MOTENMURLO – Anche Montemurlo ha celebrato gli 80 anni della Repubblica e lo ha fatto con una cerimonia partecipata e commossa. Al momento della consegna delle copie della Costituzione ai neo maggiorenni, infatti, i giovani montemurlesi presenti hanno chiesto al sindaco Simone Calamai di ricordare un loro compagno, Marco Innocenti, scomparso a novembre 2024 per un malore a soli 16 anni. Anche Marco quest’anno avrebbe festeggiato la maggiore età e i suoi compagni, con i quali aveva condiviso il percorso scolastico, lo hanno voluto idealmente vicino a loro.
Il sindaco Calamai ha così consegnato la copia della Costituzione al fratello di Marco, Gabriele, che suona nella Filarmonica e ha detto: “Questo ricordo di Marco è il pensiero più bello perché nasce dal cuore dei suoi amici.Siete una bella promessa- ha detto il sindaco, rivolgendosi ai ragazzi- e ci fate guardare il futuro con tanta speranza”. I ragazzi a cui il sindaco ha consegnato la Costituzione sono Simone Casaioli, Lapo Curcetti, Alessia Gianassi, Chiara Melani, Alessia Martin, Gaia Romagnoli e Giulia Bensi.
La cerimonia di consegna della Costituzione, come da tradizione, è stata preceduta dal coinvolgente concerto della Filarmonica Giuseppe Verdi di Montemurlo, diretta dalla maestra Liana Lascialfari.
In piazza della Repubblica, di fronte la municipio addobbato a festa con i tricolori alle finestre, si è svolta la cerimonia ufficiale con la deposizione di una corona d’alloro al monumento ai caduti. Presenti in piazza tanti cittadini, le associazioni locali e d’arma. Presenti il comandante della tenenza dei carabinieri di Montemurlo, Antonio Mundo, la comandante della polizia locale, Enrica Cappelli e per la Provincia di Prato, il consigliere Alessio Papi. La cerimonia si è aperta con il silenzio, suonato dal maestro Stefano Pratesi della Filarmonica.
Nel suo discorso il sindaco Simone Calamia ha ricordato gli 80 anni dal suffragio universale femminile: “Il suffragio universale femminile in Italia ha avuto un cammino durato quasi un secolo, fatto di petizioni ignorate, promesse tradite, ostacoli giuridici ed anche la storia, raccontata dagli uomini, tende a cancellare la memoria femminile. La memoria pubblica non è mai neutrale.
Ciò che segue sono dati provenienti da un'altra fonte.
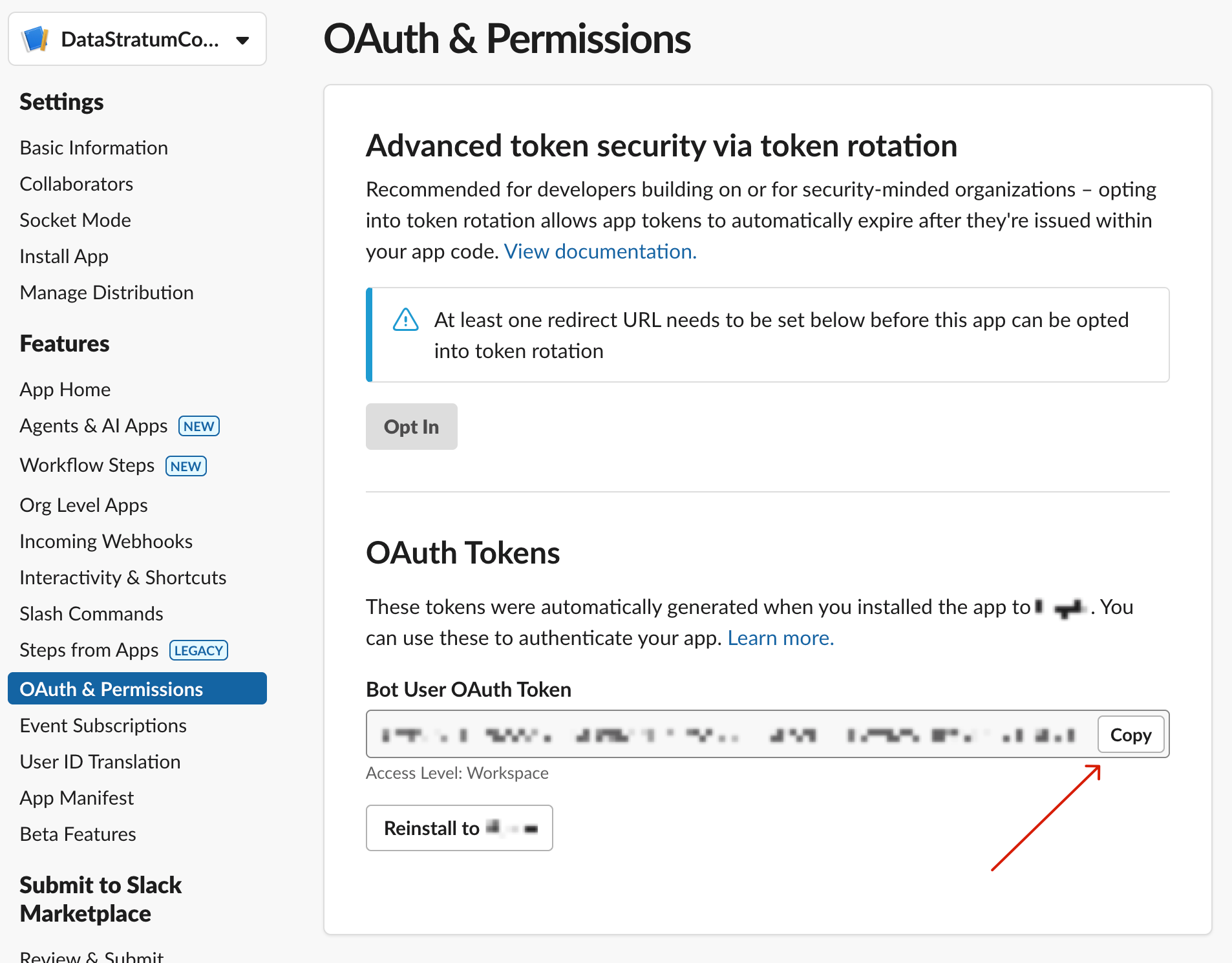1232x963 pixels.
Task: Copy the Bot User OAuth Token
Action: tap(1131, 735)
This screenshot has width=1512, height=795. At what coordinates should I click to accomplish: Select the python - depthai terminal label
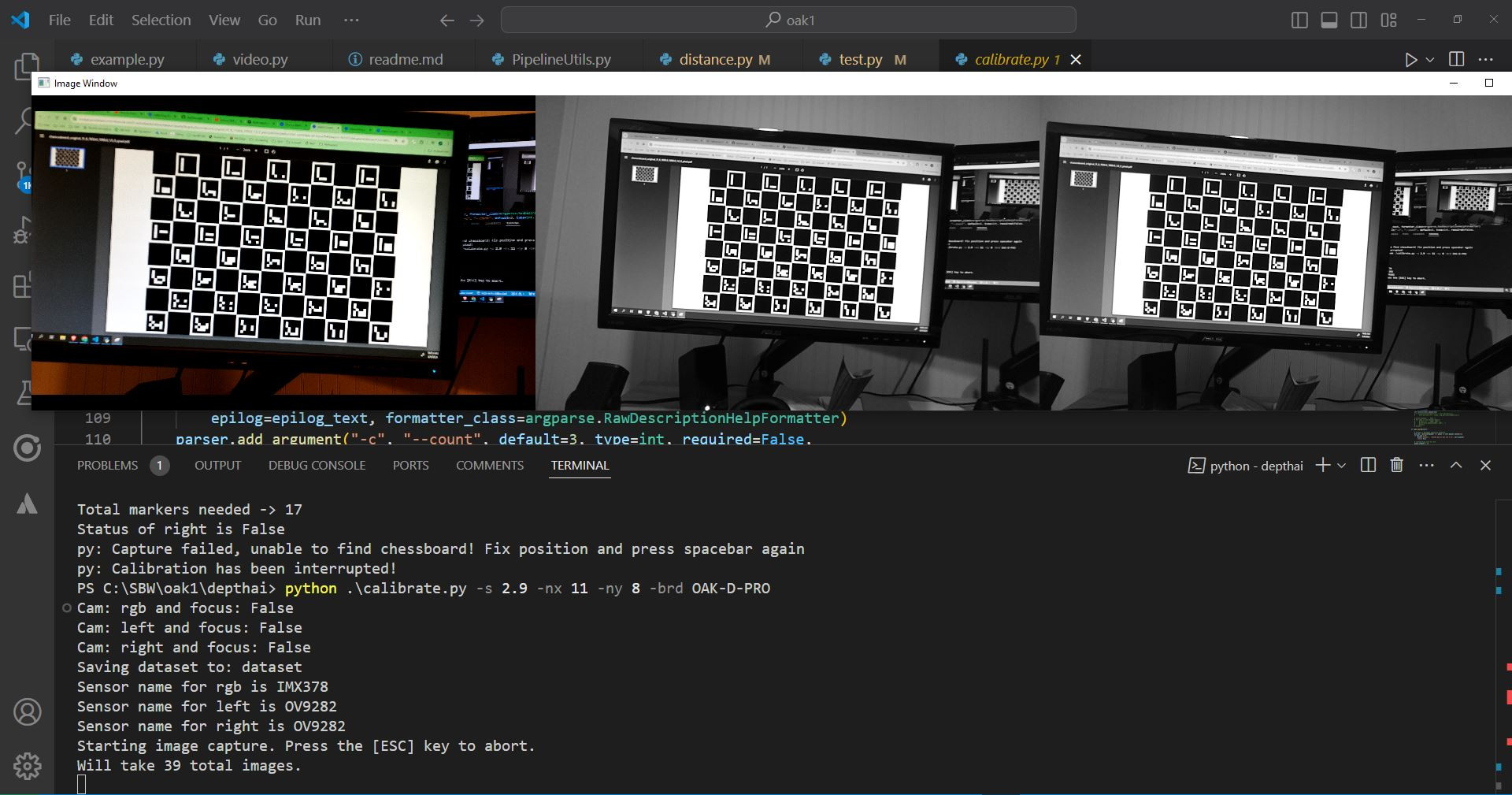(x=1255, y=466)
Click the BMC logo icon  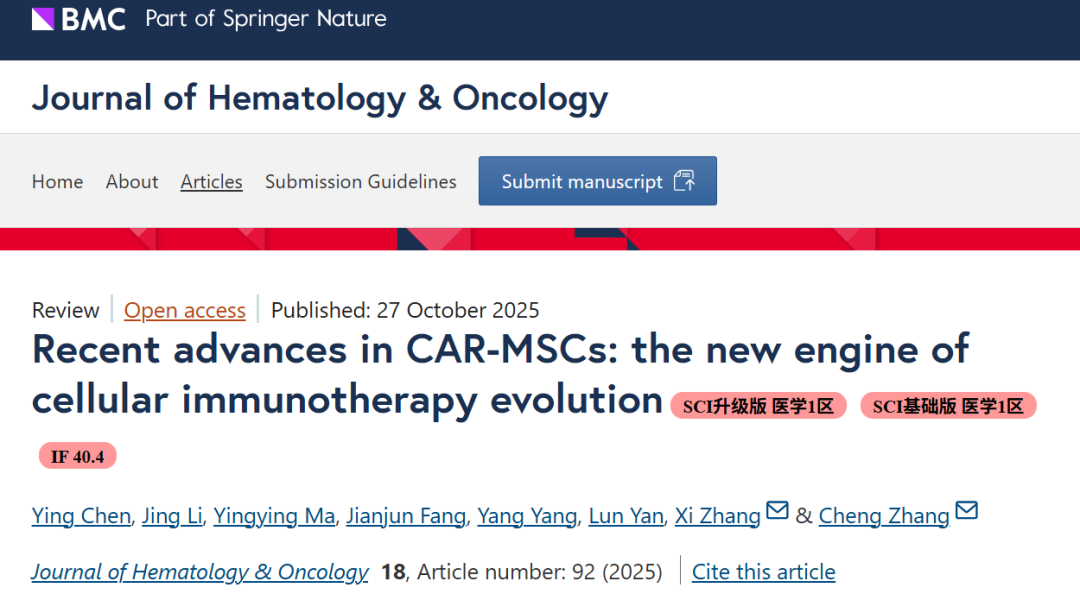click(x=43, y=19)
Per questo la politica tutta, deve sempre fare attenzione e restituire voce e dignità alle donne offrendo anche ai giovani nuovi modelli a cui ispirarsi”.
Ina parte del discorso del sindaco ha poi fatto riferimento ad opportunità e pericoli che si celano dietro all’Intelligenza artificiale: “I valori che animano la nostra Carta fondamentale sono la base essenziale sulla quale, una politica attenta e consapevole, deve costruire quadri giuridici adeguati, vigilanza indipendente ed educazione degli utenti all’uso consapevole delle nuove tecnologie – ha sottolineato Calamai – Tutti noi dobbiamo vigilare e pretendere che l’Intelligenza artificiale sia usata con responsabilità. La guerra giusta non esiste e non ci potrà mai essere un algoritmo che la possa giustificare. Le nuove tecnologie devono servire al progresso umano e alla costruzione di ponti di pace e mai alla promozione dell’odio e della separazione tra esseri umani”.
Il sindaco ha poi concluso rivolgendosi ai ragazzi: “Custodite la memoria storica per evitare che gli errori e le atrocità del passato possano ripetersi, e impegnatevi concretamente per costruire un mondo di pace dove il dialogo e la solidarietà sappiano disarmare l’odio e i conflitti. La Repubblica ha bisogno della vostra energia, delle vostre idee e del vostro coraggio“.